Oleh: Muhammad Rifqy Ramadhan Lubis
Medan, wacana.org – Sejumlah massa memperingati Aksi Kamisan Medan ke-100 dengan mengusung tema “100 Kali Berdiri di Atas Kematian, Telingamu Masih Tuli”. Aksi ini berlangsung di depan Pos Bloc Medan, Kamis (15/1/2026).
Aksi ini diinisiasi oleh sejumlah jaringan masyarakat sipil sebagai bentuk refleksi terhadap korban pelanggaran Hak Asasi Manusia (HAM). Gelaran dibuka dengan aksi diam selama 15 menit, dilanjutkan dengan panggung seni yang diisi dengan pertunjukan akustik, melukis, dan pembacaan puisi.
Staf Opini Publik Komisi untuk Orang Hilang dan Tindak Kekerasan (KontraS) Sumatra Utara (Sumut), Adhe Junaedy menyebutkan bahwa kegiatan ini merupakan potret kegagalan negara dalam demokrasi dan penegakan HAM.

## Daftar Soal
• A. Menurut teks tentang Aksi Kamisan Medan, di mana aksi ke-100 itu berlangsung?
• B. Salin dengan tepat sebagian teks tentang Aksi Kamisan Medan, mulai dari kata-kata "Oleh: Muhammad Rifqy", lalu berhenti setelah "dan pembacaan puisi.".
Data yang disertakan tidak diperlukan untuk pengerjaan apa pun.

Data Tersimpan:
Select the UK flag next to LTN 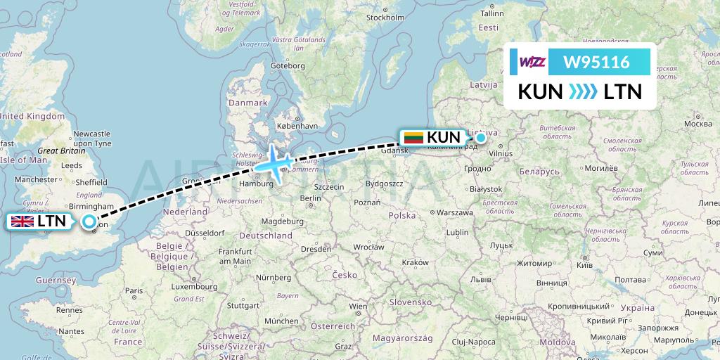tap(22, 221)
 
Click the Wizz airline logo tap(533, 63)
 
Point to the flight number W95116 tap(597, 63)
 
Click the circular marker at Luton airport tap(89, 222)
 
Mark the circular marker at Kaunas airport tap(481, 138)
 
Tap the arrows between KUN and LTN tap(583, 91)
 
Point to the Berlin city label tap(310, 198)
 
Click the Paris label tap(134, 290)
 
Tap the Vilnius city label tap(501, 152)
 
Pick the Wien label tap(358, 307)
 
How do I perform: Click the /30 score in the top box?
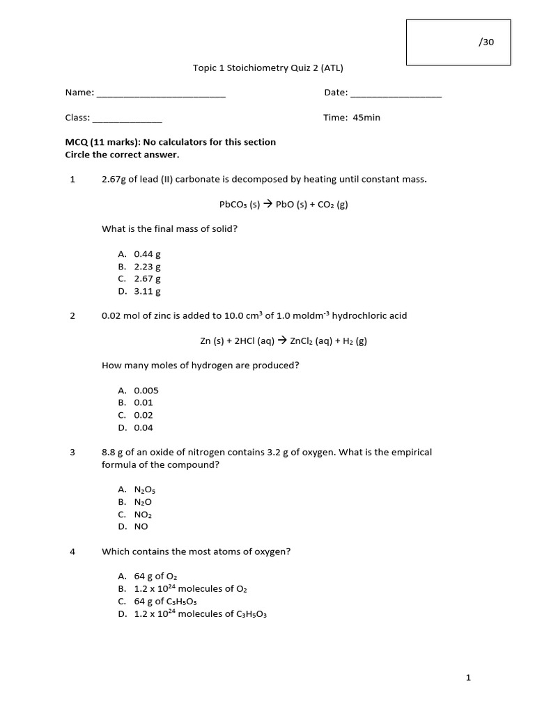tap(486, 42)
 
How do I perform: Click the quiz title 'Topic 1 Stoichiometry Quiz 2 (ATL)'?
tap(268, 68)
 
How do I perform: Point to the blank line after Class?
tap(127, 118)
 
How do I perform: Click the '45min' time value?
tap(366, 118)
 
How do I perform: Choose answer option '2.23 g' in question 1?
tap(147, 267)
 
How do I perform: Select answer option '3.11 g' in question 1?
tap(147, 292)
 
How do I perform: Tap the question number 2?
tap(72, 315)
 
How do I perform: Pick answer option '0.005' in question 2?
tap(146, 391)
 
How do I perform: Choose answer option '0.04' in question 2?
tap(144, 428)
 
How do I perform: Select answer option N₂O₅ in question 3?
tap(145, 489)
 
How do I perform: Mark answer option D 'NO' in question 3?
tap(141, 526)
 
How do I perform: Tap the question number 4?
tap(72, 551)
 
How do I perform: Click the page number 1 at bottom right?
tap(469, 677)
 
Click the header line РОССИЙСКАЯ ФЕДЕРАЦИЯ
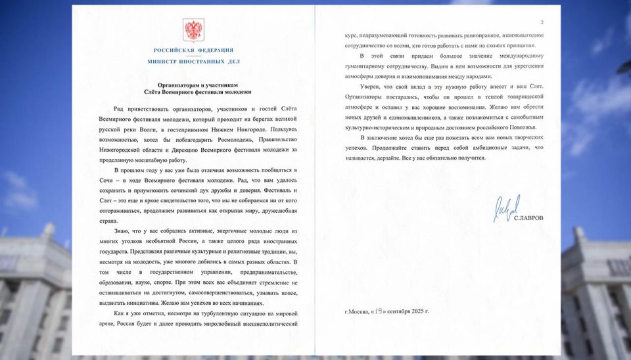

---

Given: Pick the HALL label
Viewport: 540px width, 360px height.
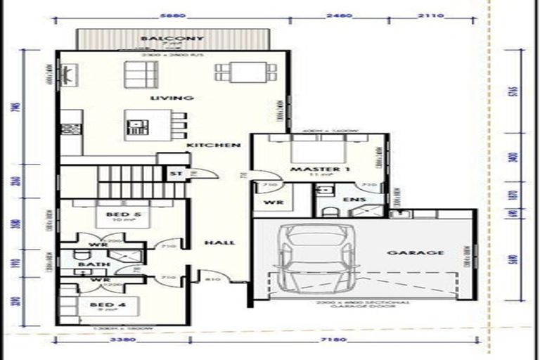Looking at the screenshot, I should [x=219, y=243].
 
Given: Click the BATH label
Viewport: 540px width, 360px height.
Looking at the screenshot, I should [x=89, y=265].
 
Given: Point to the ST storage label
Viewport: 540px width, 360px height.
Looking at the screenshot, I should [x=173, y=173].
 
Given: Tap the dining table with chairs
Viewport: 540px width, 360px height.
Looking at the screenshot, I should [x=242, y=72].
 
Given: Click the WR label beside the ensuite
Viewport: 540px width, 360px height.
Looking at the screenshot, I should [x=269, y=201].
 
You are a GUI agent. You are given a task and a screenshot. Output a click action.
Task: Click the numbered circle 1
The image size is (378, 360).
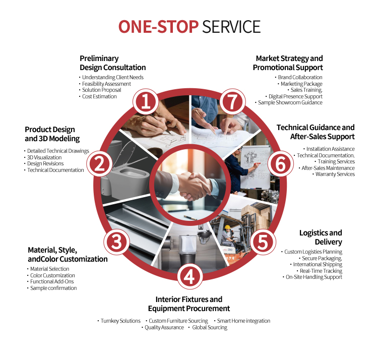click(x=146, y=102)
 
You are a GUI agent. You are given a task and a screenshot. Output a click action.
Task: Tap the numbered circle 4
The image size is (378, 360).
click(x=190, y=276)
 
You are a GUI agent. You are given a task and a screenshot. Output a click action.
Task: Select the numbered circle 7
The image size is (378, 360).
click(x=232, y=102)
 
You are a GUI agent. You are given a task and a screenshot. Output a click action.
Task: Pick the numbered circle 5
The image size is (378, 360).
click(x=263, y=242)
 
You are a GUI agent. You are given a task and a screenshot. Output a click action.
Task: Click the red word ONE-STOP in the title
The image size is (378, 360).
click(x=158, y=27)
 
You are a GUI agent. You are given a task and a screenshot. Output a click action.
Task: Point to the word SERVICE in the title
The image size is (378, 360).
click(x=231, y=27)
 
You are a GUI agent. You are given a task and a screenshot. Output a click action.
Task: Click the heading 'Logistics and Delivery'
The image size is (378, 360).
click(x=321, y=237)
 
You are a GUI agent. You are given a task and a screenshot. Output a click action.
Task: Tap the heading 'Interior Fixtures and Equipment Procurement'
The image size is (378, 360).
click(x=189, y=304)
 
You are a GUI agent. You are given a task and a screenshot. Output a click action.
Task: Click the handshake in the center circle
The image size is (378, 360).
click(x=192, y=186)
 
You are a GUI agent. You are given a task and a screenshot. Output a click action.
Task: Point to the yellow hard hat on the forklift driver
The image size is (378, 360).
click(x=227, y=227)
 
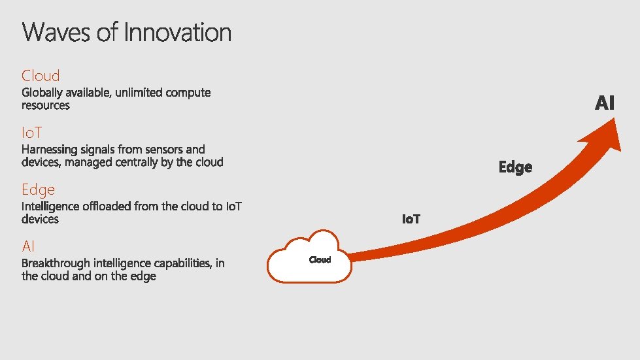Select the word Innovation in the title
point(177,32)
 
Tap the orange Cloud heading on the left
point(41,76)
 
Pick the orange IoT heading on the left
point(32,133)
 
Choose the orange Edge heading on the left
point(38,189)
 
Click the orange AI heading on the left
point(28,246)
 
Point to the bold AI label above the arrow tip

==

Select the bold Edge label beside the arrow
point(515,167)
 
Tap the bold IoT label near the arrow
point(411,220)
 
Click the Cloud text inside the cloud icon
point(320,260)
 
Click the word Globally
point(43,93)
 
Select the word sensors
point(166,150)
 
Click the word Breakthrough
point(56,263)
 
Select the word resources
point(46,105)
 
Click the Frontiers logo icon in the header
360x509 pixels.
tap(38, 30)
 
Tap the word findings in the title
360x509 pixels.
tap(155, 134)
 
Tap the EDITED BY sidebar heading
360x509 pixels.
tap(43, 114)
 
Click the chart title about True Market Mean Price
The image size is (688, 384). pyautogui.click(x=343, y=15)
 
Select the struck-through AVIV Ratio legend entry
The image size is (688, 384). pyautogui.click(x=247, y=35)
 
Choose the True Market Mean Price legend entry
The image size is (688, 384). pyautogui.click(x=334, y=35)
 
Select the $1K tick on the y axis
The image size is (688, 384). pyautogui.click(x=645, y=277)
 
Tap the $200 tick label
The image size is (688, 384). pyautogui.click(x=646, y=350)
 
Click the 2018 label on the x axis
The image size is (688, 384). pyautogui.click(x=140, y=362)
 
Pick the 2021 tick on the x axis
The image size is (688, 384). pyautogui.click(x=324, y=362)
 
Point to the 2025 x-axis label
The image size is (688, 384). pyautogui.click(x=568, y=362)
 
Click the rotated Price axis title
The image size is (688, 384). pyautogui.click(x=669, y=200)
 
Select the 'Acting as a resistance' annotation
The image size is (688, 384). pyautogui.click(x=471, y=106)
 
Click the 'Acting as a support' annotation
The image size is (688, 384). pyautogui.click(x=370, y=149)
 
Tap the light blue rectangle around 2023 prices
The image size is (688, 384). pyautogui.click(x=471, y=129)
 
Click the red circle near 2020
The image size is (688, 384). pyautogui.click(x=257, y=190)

## Jawaban Tiap Soal
• A. Di depan Pos Bloc Medan.

• B.
Oleh: Muhammad Rifqy Ramadhan Lubis
Medan, wacana.org – Sejumlah massa memperingati Aksi Kamisan Medan ke-100 dengan mengusung tema “100 Kali Berdiri di Atas Kematian, Telingamu Masih Tuli”. Aksi ini berlangsung di depan Pos Bloc Medan, Kamis (15/1/2026).
Aksi ini diinisiasi oleh sejumlah jaringan masyarakat sipil sebagai bentuk refleksi terhadap korban pelanggaran Hak Asasi Manusia (HAM). Gelaran dibuka dengan aksi diam selama 15 menit, dilanjutkan dengan panggung seni yang diisi dengan pertunjukan akustik, melukis, dan pembacaan puisi.